Printed papers are dead – or maybe not



News are cost-free on the web, so why buying a newspaper? People get informed on the Internet, so why investing on printed media? Decreasing audience and advertisement makes us forecast the possible (someone say forthcoming) death of traditional papers, which also suffer from dropping prestige and reputation. But latest data from US and Italy might suggest a different evolution.

According to a survey by Media Insight Project, 1 American out of 2 (that’s 53%) pays to get informed, thus has at least one subscription to a newspaper printed or digital edition. Interesting to notice that also 40% of under 35 people does so. In the US, subscriptions are a highly interesting model for many media, starting from New York Times, with about 2.6 million subscribers generating 60% of total revenues, and Washington Post, accounting for about one million paying users.

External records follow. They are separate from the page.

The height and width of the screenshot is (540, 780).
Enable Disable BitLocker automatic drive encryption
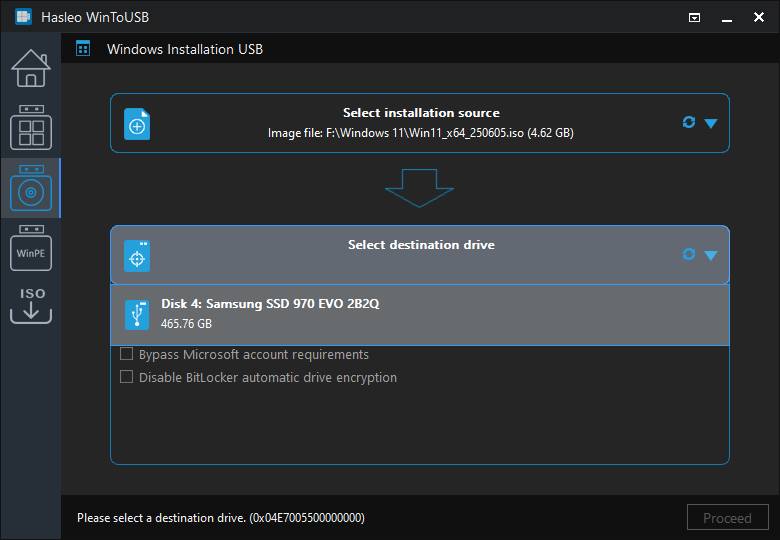point(127,377)
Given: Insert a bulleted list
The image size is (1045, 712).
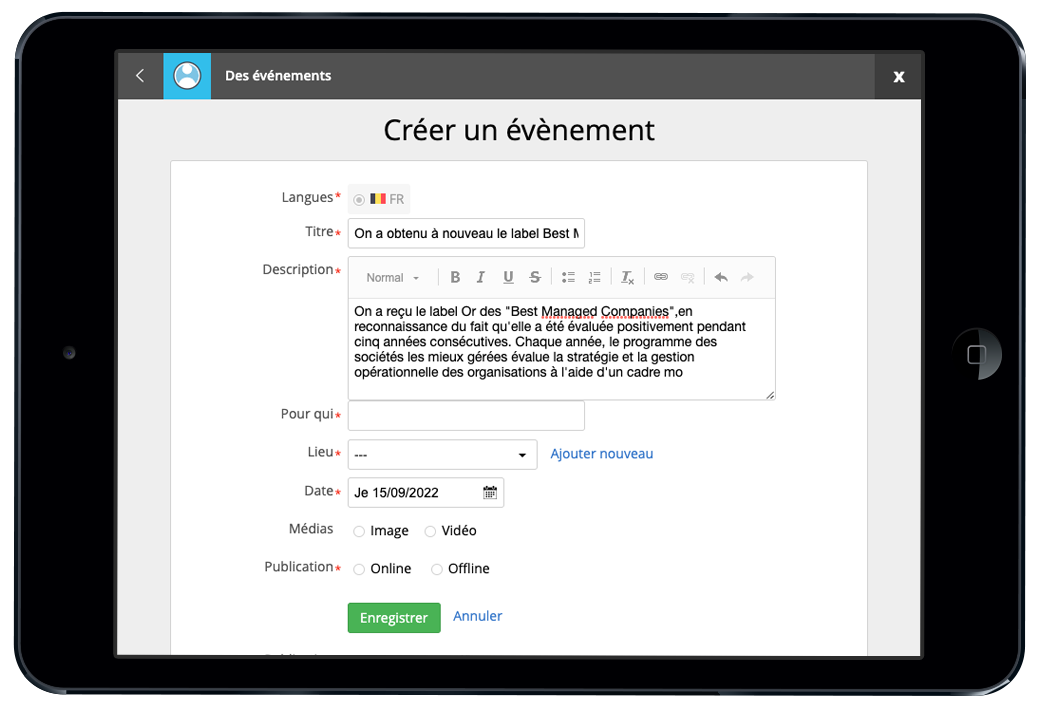Looking at the screenshot, I should pos(568,278).
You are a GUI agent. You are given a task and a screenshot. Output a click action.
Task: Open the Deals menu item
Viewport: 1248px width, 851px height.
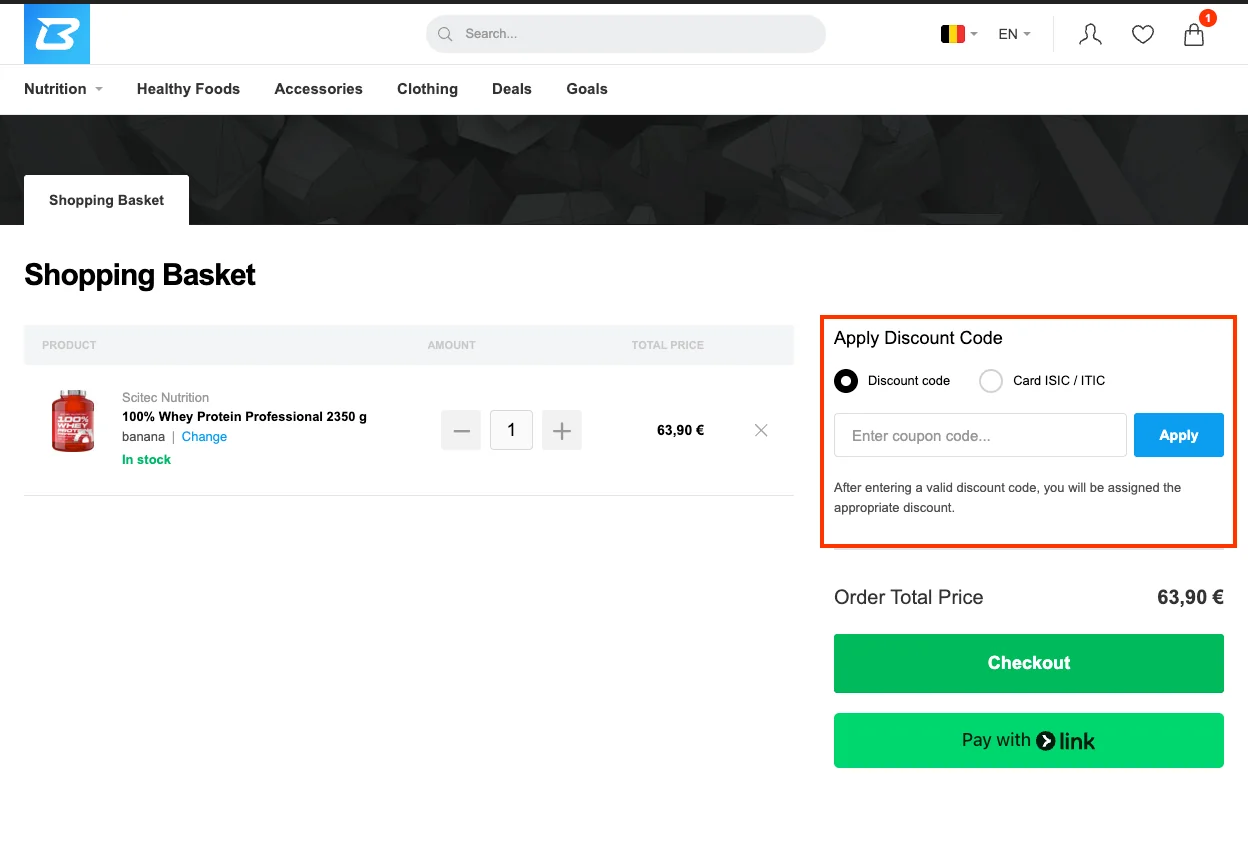point(511,89)
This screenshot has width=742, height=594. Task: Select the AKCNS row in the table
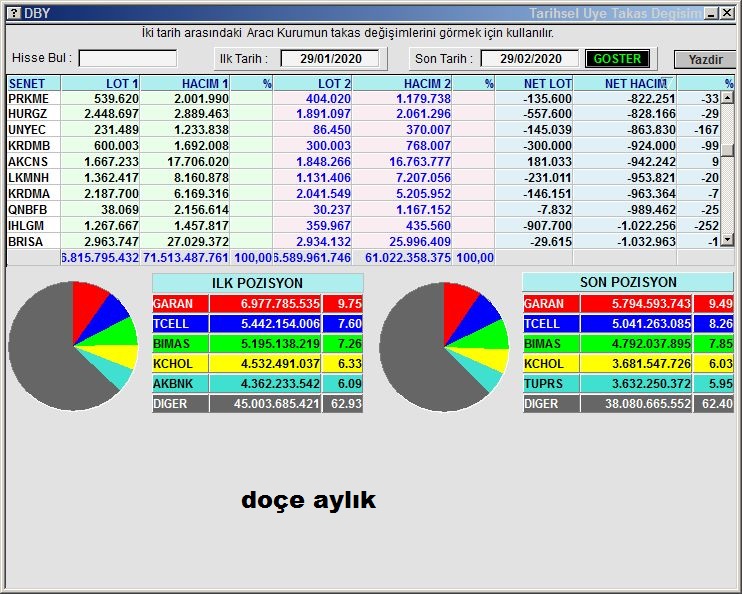(28, 161)
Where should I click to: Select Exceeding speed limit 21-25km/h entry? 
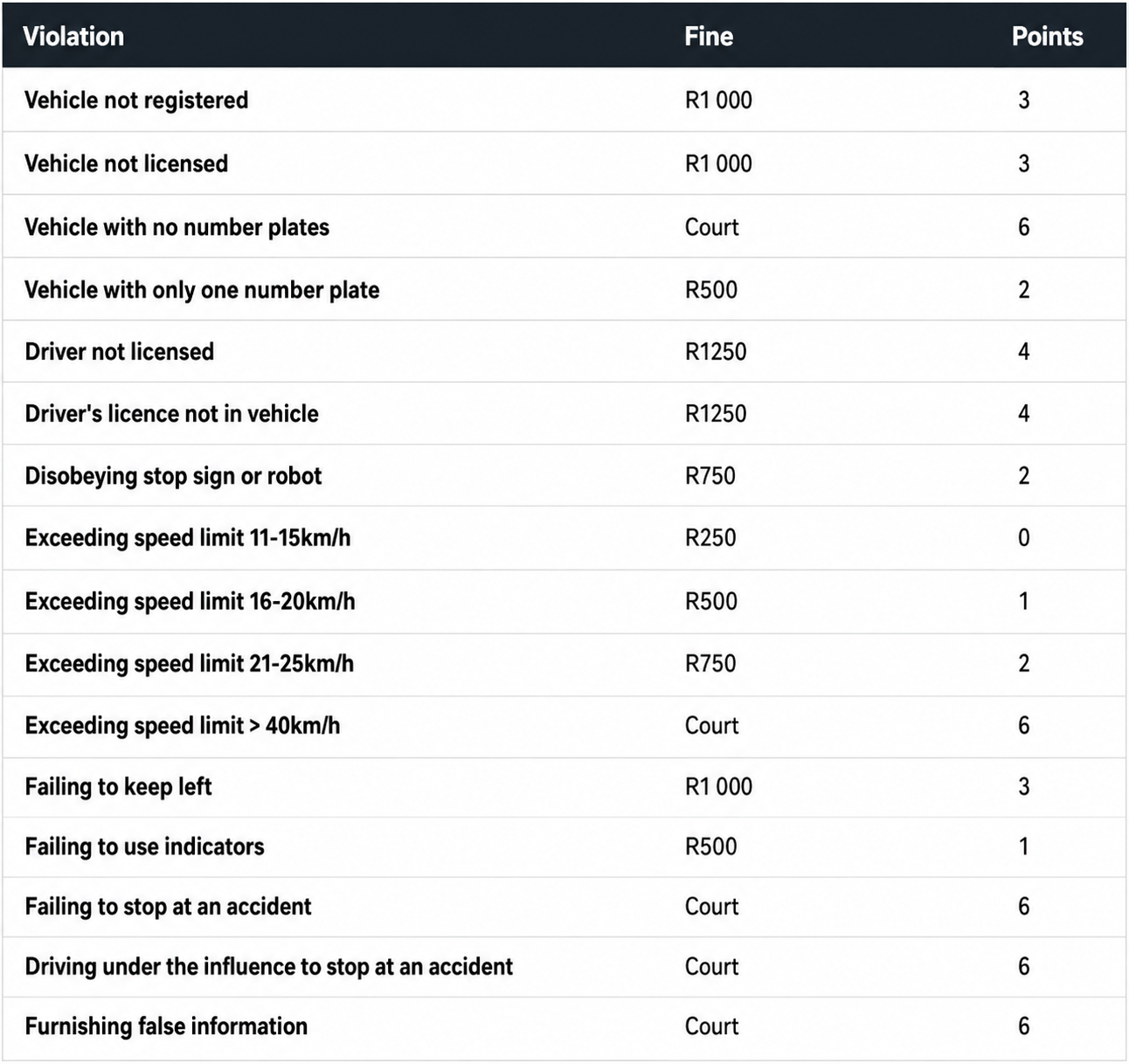190,664
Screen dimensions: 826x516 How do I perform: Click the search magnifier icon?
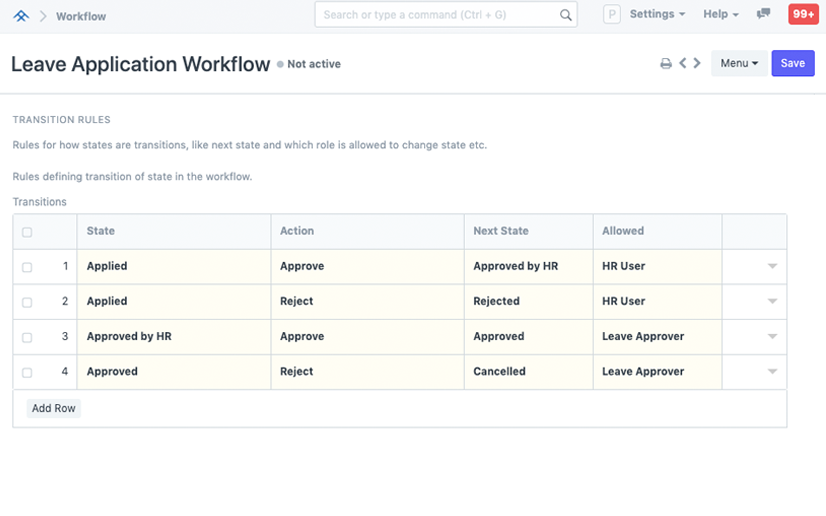[x=565, y=15]
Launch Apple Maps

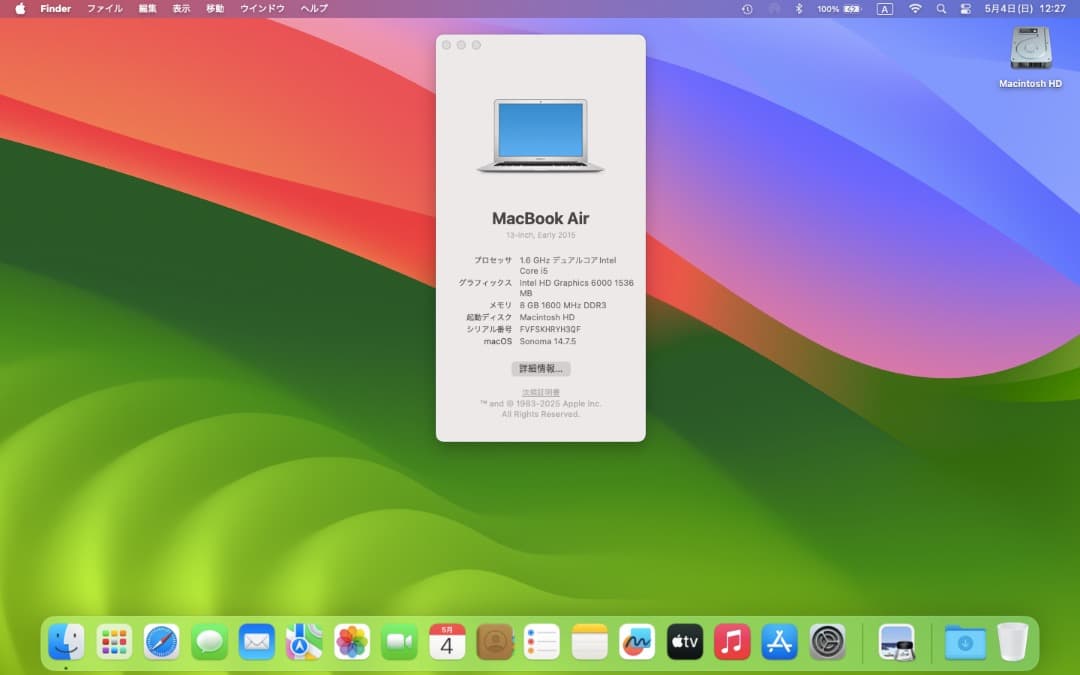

In Italy, despite the negative trend, latest data by Audipress confirm that daily papers have an average of about 25 million readings on printed or digital editions (about 17 million people), weeklies exceed 24 million readings (14 million people) and monthlies have 22 million readings (12 million people).

Are we preparing for a U-turn? It’s hard to say, but the overflow of fake news on web and social cracked platforms’ credibility and let readers reconsider the value of verified and professional information, offering insights to understand the political, social, economical and cultural changes we are facing.

Media have the arduous challenge of win back readers’ and investors’ trust by accelerating innovation and, above all, seeking quality. As La Stampa chief editor Maurizio Molinari wrote, “When History speeds up, quality makes a difference in the relationship between media and their audience”.